BEGIN Data excerpts
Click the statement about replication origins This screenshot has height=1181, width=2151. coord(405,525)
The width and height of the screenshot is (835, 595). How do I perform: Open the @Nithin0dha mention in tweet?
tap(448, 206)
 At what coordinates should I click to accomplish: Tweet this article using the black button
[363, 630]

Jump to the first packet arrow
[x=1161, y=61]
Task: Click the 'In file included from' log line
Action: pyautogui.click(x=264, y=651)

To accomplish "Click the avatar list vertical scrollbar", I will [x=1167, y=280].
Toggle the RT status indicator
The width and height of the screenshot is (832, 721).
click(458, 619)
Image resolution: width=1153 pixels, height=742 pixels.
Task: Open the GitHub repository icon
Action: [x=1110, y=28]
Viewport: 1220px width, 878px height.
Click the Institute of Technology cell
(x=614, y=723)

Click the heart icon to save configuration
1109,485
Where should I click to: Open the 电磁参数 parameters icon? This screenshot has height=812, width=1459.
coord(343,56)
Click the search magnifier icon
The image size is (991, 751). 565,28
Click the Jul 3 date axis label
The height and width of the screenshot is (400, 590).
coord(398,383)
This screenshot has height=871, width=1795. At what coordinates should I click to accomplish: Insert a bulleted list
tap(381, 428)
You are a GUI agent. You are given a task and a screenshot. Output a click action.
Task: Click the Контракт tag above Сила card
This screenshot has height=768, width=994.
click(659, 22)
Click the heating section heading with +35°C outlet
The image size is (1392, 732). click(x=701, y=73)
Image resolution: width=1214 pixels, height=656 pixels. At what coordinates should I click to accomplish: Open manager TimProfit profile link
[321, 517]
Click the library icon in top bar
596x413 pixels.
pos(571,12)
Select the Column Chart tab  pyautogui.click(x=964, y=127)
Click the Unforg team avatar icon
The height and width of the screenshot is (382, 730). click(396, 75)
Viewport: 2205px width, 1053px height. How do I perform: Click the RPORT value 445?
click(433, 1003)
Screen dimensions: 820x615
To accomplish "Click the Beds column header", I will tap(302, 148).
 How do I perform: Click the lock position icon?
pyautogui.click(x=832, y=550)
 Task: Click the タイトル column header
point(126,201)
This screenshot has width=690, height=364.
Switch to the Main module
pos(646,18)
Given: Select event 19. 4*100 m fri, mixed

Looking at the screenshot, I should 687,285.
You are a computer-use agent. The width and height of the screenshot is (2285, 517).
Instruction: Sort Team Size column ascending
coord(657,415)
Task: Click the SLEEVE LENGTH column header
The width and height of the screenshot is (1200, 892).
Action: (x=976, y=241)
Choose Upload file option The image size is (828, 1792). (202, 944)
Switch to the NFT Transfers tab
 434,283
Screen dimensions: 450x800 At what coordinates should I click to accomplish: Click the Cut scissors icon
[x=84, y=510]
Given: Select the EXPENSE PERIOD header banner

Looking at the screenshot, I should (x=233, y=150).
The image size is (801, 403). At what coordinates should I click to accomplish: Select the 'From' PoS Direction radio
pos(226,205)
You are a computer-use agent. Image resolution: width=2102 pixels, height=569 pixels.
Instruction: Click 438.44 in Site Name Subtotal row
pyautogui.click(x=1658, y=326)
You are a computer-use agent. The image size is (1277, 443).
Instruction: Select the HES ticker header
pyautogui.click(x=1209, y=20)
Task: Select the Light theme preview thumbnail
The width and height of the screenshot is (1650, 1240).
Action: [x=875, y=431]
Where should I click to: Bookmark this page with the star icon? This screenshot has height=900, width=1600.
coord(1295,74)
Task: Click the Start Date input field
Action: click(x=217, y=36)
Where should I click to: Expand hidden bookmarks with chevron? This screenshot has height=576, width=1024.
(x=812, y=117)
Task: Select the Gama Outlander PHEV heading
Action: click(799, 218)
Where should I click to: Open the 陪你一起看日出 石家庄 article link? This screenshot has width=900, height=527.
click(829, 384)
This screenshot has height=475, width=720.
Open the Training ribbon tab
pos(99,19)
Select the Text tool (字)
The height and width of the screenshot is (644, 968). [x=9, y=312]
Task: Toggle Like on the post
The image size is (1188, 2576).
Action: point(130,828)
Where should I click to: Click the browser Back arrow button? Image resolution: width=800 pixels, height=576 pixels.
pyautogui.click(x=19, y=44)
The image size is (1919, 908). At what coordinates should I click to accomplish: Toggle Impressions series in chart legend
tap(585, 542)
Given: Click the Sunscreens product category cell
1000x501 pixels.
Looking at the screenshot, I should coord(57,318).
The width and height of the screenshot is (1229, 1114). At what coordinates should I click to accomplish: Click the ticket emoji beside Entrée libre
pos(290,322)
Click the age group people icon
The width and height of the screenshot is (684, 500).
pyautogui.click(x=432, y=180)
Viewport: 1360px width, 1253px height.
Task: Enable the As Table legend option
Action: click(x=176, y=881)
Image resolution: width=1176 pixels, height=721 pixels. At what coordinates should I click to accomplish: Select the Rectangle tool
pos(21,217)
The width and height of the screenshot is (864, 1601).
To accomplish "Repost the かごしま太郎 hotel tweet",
END Data excerpts
▶ [Problem]: Transcribe every entry word for word.

▶ [Answer box]:
Click the statement about replication origins This screenshot has height=1181, width=2151. coord(405,525)
The width and height of the screenshot is (835, 595). How do I perform: Open the @Nithin0dha mention in tweet?
tap(448, 206)
 At what coordinates should I click to accomplish: Tweet this article using the black button
[363, 630]

Jump to the first packet arrow
[x=1161, y=61]
Task: Click the 'In file included from' log line
Action: pyautogui.click(x=264, y=651)

To accomplish "Click the avatar list vertical scrollbar", I will [x=1167, y=280].
Toggle the RT status indicator
The width and height of the screenshot is (832, 721).
click(458, 619)
Image resolution: width=1153 pixels, height=742 pixels.
Task: Open the GitHub repository icon
Action: [x=1110, y=28]
Viewport: 1220px width, 878px height.
Click the Institute of Technology cell
(x=614, y=723)

Click the heart icon to save configuration
1109,485
Where should I click to: Open the 电磁参数 parameters icon? This screenshot has height=812, width=1459.
coord(343,56)
Click the search magnifier icon
The image size is (991, 751). 565,28
Click the Jul 3 date axis label
The height and width of the screenshot is (400, 590).
coord(398,383)
This screenshot has height=871, width=1795. At what coordinates should I click to accomplish: Insert a bulleted list
tap(381, 428)
You are a GUI agent. You are given a task and a screenshot. Output a click action.
Task: Click the Контракт tag above Сила card
This screenshot has height=768, width=994.
click(659, 22)
Click the heating section heading with +35°C outlet
The image size is (1392, 732). click(x=701, y=73)
Image resolution: width=1214 pixels, height=656 pixels. At what coordinates should I click to accomplish: Open manager TimProfit profile link
[321, 517]
Click the library icon in top bar
596x413 pixels.
pos(571,12)
Select the Column Chart tab  pyautogui.click(x=964, y=127)
Click the Unforg team avatar icon
The height and width of the screenshot is (382, 730). click(396, 75)
Viewport: 2205px width, 1053px height. How do I perform: Click the RPORT value 445?
click(433, 1003)
Screen dimensions: 820x615
To accomplish "Click the Beds column header", I will tap(302, 148).
 How do I perform: Click the lock position icon?
pyautogui.click(x=832, y=550)
 Task: Click the タイトル column header
point(126,201)
This screenshot has width=690, height=364.
Switch to the Main module
pos(646,18)
Given: Select event 19. 4*100 m fri, mixed

Looking at the screenshot, I should 687,285.
You are a computer-use agent. The width and height of the screenshot is (2285, 517).
Instruction: Sort Team Size column ascending
coord(657,415)
Task: Click the SLEEVE LENGTH column header
The width and height of the screenshot is (1200, 892).
Action: (x=976, y=241)
Choose Upload file option The image size is (828, 1792). (202, 944)
Switch to the NFT Transfers tab
 434,283
Screen dimensions: 450x800 At what coordinates should I click to accomplish: Click the Cut scissors icon
[x=84, y=510]
Given: Select the EXPENSE PERIOD header banner

Looking at the screenshot, I should (x=233, y=150).
The image size is (801, 403). At what coordinates should I click to accomplish: Select the 'From' PoS Direction radio
pos(226,205)
You are a computer-use agent. Image resolution: width=2102 pixels, height=569 pixels.
Instruction: Click 438.44 in Site Name Subtotal row
pyautogui.click(x=1658, y=326)
You are a computer-use agent. The image size is (1277, 443).
Instruction: Select the HES ticker header
pyautogui.click(x=1209, y=20)
Task: Select the Light theme preview thumbnail
The width and height of the screenshot is (1650, 1240).
Action: [x=875, y=431]
Where should I click to: Bookmark this page with the star icon? This screenshot has height=900, width=1600.
coord(1295,74)
Task: Click the Start Date input field
Action: click(x=217, y=36)
Where should I click to: Expand hidden bookmarks with chevron? This screenshot has height=576, width=1024.
(x=812, y=117)
Task: Select the Gama Outlander PHEV heading
Action: click(799, 218)
Where should I click to: Open the 陪你一起看日出 石家庄 article link? This screenshot has width=900, height=527.
click(829, 384)
This screenshot has height=475, width=720.
Open the Training ribbon tab
pos(99,19)
Select the Text tool (字)
The height and width of the screenshot is (644, 968). [x=9, y=312]
Task: Toggle Like on the post
The image size is (1188, 2576).
Action: point(130,828)
Where should I click to: Click the browser Back arrow button? Image resolution: width=800 pixels, height=576 pixels.
pyautogui.click(x=19, y=44)
The image size is (1919, 908). At what coordinates should I click to accomplish: Toggle Impressions series in chart legend
tap(585, 542)
Given: Click the Sunscreens product category cell
1000x501 pixels.
Looking at the screenshot, I should coord(57,318).
The width and height of the screenshot is (1229, 1114). At what coordinates should I click to accomplish: Click the ticket emoji beside Entrée libre
pos(290,322)
Click the age group people icon
The width and height of the screenshot is (684, 500).
pyautogui.click(x=432, y=180)
Viewport: 1360px width, 1253px height.
Task: Enable the As Table legend option
Action: click(x=176, y=881)
Image resolution: width=1176 pixels, height=721 pixels. At what coordinates should I click to accomplish: Select the Rectangle tool
pos(21,217)
The width and height of the screenshot is (864, 1601).
To accomplish "Repost the かごしま太郎 hotel tweet",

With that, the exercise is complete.